[Problem requirements]
Read the lines below. Copy out any that hold the string "computer".
******
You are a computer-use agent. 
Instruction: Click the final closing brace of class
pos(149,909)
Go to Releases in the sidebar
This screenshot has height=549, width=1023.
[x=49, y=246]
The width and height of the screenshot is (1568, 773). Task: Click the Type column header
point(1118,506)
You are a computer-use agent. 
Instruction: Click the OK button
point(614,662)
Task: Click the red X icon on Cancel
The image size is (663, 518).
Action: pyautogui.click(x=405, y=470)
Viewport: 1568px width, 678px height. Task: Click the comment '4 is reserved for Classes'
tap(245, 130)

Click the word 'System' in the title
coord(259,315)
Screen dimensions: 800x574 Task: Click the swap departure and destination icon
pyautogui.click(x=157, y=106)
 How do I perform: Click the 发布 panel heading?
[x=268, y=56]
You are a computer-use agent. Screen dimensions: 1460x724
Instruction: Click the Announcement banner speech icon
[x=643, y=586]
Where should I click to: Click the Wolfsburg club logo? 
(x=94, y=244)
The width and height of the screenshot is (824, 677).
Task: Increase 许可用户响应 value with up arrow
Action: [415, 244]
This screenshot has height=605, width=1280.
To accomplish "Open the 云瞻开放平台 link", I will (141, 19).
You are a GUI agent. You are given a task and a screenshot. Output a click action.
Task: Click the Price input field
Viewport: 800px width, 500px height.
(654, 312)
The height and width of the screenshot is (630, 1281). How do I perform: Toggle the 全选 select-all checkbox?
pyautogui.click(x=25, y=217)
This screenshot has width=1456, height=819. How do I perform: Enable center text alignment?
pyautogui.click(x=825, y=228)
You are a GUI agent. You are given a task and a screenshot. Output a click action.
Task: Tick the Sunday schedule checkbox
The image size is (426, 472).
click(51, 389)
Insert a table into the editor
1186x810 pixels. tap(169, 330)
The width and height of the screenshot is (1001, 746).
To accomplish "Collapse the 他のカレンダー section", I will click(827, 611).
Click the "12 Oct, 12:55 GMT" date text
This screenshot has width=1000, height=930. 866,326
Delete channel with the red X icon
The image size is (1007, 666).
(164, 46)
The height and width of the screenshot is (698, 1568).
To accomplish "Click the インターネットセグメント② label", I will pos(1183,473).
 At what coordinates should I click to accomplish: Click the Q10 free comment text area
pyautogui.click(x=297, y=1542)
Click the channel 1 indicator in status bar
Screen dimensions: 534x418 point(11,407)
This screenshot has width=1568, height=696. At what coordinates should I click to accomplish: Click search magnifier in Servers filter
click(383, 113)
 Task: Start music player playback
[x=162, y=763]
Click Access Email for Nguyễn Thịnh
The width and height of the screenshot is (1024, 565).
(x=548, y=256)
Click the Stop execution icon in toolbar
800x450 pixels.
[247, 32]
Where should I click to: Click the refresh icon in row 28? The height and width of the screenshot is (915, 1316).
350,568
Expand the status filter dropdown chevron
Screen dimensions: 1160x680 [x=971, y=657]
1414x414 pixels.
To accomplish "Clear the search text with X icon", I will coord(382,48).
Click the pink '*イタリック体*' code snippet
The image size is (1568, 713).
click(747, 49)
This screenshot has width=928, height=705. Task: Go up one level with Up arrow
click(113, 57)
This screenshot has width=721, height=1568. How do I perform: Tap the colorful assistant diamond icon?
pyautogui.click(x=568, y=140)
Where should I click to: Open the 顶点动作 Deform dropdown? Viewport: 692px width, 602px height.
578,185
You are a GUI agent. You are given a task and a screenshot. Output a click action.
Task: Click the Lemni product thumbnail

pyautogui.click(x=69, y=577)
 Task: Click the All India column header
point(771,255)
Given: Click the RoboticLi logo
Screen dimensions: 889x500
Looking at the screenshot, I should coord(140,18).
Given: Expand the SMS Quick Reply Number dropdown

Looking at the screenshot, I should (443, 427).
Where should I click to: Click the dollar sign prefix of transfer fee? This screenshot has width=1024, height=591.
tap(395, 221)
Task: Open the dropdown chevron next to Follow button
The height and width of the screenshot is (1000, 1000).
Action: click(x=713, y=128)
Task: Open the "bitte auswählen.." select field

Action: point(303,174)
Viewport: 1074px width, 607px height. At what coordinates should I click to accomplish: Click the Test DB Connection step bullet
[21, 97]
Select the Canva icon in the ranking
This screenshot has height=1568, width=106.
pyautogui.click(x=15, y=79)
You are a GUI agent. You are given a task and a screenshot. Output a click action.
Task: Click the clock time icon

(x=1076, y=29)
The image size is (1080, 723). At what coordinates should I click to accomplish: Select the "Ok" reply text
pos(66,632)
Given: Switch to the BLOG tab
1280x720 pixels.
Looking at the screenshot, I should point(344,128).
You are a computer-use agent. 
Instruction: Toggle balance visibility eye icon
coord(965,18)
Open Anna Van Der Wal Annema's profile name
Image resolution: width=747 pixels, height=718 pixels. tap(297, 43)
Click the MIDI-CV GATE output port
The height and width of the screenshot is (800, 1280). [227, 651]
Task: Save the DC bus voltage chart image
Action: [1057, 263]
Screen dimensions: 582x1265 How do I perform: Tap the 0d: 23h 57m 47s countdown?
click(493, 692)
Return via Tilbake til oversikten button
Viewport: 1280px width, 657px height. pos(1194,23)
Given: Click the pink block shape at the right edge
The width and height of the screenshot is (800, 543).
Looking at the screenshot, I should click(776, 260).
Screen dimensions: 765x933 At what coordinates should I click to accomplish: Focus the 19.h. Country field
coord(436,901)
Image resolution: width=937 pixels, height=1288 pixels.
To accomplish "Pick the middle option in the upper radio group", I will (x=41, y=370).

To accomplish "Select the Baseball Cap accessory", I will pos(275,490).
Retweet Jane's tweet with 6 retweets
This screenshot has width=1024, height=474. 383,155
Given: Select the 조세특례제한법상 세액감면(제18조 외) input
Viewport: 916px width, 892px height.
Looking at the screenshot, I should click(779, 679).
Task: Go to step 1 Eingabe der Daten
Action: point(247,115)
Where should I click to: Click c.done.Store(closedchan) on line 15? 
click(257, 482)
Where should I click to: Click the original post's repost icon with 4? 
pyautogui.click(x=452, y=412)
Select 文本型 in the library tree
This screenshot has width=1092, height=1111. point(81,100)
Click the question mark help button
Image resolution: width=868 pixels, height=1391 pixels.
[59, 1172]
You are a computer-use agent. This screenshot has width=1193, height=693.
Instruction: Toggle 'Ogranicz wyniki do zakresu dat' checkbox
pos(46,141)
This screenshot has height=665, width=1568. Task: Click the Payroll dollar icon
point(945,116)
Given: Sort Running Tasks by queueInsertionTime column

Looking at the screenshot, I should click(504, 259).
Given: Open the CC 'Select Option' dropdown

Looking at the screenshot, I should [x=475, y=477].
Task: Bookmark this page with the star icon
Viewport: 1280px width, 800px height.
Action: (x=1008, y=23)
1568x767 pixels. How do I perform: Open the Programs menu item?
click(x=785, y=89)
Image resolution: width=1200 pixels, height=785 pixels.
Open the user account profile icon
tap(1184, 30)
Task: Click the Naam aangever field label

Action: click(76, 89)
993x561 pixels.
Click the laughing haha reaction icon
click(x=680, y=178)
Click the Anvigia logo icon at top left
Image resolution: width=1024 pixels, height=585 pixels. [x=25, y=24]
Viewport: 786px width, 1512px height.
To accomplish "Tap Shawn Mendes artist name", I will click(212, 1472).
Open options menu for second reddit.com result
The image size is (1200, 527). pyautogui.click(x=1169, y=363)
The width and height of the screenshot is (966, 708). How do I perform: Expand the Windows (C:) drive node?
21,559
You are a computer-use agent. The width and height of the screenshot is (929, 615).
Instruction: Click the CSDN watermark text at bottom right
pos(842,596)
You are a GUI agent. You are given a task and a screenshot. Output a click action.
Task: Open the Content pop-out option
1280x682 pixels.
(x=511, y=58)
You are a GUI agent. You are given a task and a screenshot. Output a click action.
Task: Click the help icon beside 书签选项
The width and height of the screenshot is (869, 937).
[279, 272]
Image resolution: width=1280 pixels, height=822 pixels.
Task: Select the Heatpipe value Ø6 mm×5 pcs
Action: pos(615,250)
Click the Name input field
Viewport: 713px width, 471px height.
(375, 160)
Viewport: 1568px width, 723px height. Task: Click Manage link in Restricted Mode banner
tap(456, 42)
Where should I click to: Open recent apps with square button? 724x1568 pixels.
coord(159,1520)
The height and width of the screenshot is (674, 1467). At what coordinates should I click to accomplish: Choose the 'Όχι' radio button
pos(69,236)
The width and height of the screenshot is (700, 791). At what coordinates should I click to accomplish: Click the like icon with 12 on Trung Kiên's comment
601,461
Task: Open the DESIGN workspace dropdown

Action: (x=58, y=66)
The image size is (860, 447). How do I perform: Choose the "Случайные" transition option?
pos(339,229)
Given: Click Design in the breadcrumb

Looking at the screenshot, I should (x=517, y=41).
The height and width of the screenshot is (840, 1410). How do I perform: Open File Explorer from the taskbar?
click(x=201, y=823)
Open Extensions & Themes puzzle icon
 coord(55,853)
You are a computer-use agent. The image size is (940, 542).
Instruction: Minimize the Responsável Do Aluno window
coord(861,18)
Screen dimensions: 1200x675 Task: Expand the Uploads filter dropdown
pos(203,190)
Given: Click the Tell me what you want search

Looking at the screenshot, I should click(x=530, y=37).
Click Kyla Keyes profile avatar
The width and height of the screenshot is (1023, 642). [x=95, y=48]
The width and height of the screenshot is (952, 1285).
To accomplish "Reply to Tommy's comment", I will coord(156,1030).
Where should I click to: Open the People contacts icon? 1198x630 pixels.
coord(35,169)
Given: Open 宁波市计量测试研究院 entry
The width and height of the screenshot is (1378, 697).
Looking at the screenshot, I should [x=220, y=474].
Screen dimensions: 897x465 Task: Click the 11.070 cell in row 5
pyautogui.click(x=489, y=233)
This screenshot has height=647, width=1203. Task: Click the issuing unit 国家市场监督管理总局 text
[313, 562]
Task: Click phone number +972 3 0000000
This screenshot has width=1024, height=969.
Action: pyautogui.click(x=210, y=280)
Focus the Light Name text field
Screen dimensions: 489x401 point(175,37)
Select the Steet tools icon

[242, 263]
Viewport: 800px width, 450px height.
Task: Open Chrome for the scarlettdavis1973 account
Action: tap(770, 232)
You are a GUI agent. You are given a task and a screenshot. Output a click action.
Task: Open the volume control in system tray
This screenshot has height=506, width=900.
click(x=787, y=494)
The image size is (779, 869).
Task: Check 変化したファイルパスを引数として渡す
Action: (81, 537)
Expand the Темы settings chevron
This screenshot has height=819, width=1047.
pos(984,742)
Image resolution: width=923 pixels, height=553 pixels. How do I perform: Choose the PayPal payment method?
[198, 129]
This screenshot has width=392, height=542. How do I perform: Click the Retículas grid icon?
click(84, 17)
******
[Answer to this task]
You are a computer-use agent. 
You are a computer-use agent. 
You are a computer-use agent. Screen dimensions: 1460x724
You are a computer-use agent. 
You are a computer-use agent. This screenshot has width=1193, height=693.
You are a computer-use agent. The width and height of the screenshot is (929, 615).
You are a computer-use agent. The image size is (940, 542).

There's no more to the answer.